** REQUIREMENT **
Up to and including the line with "Zevkli Muameleler Çeken", please set down the entries below exactly, starting from the first line.

** MATERIALS PROVIDED **
=-=-=
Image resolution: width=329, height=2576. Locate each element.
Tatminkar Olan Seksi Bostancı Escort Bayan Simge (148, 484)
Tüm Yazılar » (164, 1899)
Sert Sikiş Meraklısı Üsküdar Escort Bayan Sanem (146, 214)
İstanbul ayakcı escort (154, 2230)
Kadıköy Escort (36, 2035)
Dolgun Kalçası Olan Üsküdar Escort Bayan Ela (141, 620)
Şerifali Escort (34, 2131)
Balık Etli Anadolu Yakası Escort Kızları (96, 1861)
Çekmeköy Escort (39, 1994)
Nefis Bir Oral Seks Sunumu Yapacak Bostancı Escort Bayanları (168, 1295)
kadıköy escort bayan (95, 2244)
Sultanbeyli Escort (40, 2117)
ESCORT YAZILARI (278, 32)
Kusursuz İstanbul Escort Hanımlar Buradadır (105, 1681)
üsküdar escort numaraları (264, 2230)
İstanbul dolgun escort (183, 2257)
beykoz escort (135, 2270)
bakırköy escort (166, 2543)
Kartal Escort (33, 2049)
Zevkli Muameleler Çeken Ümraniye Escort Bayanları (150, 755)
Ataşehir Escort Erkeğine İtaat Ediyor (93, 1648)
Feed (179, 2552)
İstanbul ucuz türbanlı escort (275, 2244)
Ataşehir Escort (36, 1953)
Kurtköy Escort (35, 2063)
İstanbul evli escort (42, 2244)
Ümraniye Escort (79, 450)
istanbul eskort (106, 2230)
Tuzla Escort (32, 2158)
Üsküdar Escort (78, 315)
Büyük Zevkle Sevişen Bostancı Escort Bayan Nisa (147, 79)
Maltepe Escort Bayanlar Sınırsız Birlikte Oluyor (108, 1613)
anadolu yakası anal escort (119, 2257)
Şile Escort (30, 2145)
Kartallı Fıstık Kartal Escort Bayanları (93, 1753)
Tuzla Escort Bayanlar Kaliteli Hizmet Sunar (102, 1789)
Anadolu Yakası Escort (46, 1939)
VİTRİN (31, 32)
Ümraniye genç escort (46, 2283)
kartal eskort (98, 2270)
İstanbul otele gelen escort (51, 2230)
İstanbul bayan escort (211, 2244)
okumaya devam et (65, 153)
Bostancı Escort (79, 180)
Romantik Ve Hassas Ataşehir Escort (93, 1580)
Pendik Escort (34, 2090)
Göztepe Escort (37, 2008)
=-=-=
** ANSWER SECTION **
Image resolution: width=329, height=2576. Locate each element.
Tatminkar Olan Seksi Bostancı Escort Bayan Simge (148, 484)
Tüm Yazılar » (164, 1899)
Sert Sikiş Meraklısı Üsküdar Escort Bayan Sanem (146, 214)
İstanbul ayakcı escort (154, 2230)
Kadıköy Escort (36, 2035)
Dolgun Kalçası Olan Üsküdar Escort Bayan Ela (141, 620)
Şerifali Escort (34, 2131)
Balık Etli Anadolu Yakası Escort Kızları (96, 1861)
Çekmeköy Escort (39, 1994)
Nefis Bir Oral Seks Sunumu Yapacak Bostancı Escort Bayanları (168, 1295)
kadıköy escort bayan (95, 2244)
Sultanbeyli Escort (40, 2117)
ESCORT YAZILARI (278, 32)
Kusursuz İstanbul Escort Hanımlar Buradadır (105, 1681)
üsküdar escort numaraları (264, 2230)
İstanbul dolgun escort (183, 2257)
beykoz escort (135, 2270)
bakırköy escort (166, 2543)
Kartal Escort (33, 2049)
Zevkli Muameleler Çeken Ümraniye Escort Bayanları (150, 755)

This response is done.